歴史研究会 【研究ノート41】天武朝は先王の陵墓を把握していたのか
天武・持統朝は、日本古代国家の形成史において特別な位置を占める。
この時期、王統の記憶は文字化され、『日本書紀』編纂の起点となる命令が出され、さらに陵墓管理も制度化されていく。天武10年(681)には「帝紀」と「上古諸事」の史実確定が命じられ、『日本書紀』は養老4年(720)に完成した。すなわち、天武・持統朝とは、国家が自らの過去を公的に編み直し始めた時代であった。
しかし、ここで一つの強い違和が生じる。
それほどまでに王統を整理し、歴史を固定しようとした政権が、なぜ自らに先立つ先王たちの陵墓連続性を、後世に明瞭なかたちで残していないのか。

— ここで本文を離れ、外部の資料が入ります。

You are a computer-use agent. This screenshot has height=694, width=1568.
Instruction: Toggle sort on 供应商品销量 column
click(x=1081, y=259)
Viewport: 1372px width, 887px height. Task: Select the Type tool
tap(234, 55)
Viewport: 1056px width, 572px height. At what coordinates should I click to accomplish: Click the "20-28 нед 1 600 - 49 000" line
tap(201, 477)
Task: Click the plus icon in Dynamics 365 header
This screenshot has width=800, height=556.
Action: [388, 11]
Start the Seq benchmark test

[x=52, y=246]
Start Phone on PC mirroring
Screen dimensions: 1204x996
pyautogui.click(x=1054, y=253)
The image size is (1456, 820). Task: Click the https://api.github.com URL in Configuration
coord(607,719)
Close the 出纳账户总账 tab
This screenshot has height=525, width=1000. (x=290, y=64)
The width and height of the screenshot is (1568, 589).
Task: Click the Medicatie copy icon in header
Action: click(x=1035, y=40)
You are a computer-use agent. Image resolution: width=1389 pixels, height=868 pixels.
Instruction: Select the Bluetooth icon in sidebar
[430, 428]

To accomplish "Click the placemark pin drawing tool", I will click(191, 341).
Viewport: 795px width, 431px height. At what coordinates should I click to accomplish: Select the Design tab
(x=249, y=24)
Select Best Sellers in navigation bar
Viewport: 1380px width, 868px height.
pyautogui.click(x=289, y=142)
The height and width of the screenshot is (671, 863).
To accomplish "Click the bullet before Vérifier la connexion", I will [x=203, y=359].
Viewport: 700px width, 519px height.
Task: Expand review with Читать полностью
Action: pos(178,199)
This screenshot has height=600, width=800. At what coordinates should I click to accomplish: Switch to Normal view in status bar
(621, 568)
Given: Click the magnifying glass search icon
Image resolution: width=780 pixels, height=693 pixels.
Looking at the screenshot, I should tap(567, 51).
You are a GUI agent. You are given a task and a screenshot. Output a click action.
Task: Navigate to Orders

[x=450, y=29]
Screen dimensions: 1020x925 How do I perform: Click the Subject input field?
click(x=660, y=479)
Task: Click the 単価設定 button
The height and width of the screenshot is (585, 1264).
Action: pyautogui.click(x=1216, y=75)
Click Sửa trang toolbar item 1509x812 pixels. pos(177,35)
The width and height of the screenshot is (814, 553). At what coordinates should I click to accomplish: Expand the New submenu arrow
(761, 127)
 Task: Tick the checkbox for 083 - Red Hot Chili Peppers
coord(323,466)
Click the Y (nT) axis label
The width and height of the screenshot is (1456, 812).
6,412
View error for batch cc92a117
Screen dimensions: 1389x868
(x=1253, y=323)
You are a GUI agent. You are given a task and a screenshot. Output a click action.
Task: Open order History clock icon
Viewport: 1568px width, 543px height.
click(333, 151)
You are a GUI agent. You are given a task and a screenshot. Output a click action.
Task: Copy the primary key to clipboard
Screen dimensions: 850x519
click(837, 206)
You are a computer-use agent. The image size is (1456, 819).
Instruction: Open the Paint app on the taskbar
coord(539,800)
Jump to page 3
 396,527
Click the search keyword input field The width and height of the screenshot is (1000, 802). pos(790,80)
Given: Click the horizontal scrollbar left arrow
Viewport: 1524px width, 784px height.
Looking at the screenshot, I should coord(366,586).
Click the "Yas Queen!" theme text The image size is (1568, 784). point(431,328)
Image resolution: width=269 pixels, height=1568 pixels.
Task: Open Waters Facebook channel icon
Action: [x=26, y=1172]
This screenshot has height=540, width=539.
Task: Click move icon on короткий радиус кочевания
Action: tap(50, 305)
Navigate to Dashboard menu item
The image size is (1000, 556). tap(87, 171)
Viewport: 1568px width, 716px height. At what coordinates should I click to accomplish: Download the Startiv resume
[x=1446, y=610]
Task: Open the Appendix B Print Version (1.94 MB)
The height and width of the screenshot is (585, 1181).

公式には、舒明天皇陵は押坂内陵、天武天皇陵は檜隈大内陵とされる。
だが、その「分かっている」とは、国家の治定としての「分かっている」にすぎず、古代以来、疑いなく連続した記憶が保持されていたことを意味しない。むしろ、陵墓そのものが後代の調査・再整理の対象となっている事実は、先王陵の連続性が自明ではなかったことを示唆している。
本稿の問いはここにある。
天武朝は本当に先王の陵墓を把握していたのか。
もし把握していたのなら、なぜその連続性はこれほど見えにくいのか。
もし十分に把握していなかったのなら、なぜそれでも強い王統叙述を成立させえたのか。
さらに言えば、王統とは本来、祖先墓の認識と祭祀の継承を伴うものではないのか。
だとすれば、先王陵の曖昧さを抱えたまま成立した天武朝の王統とは、いかなる性格のものだったのか。
本稿は、この問題を単なる陵墓比定の可否としてではなく、王統の記憶がいかに編纂され、制度化され、再構成されたかという観点から考察するものである。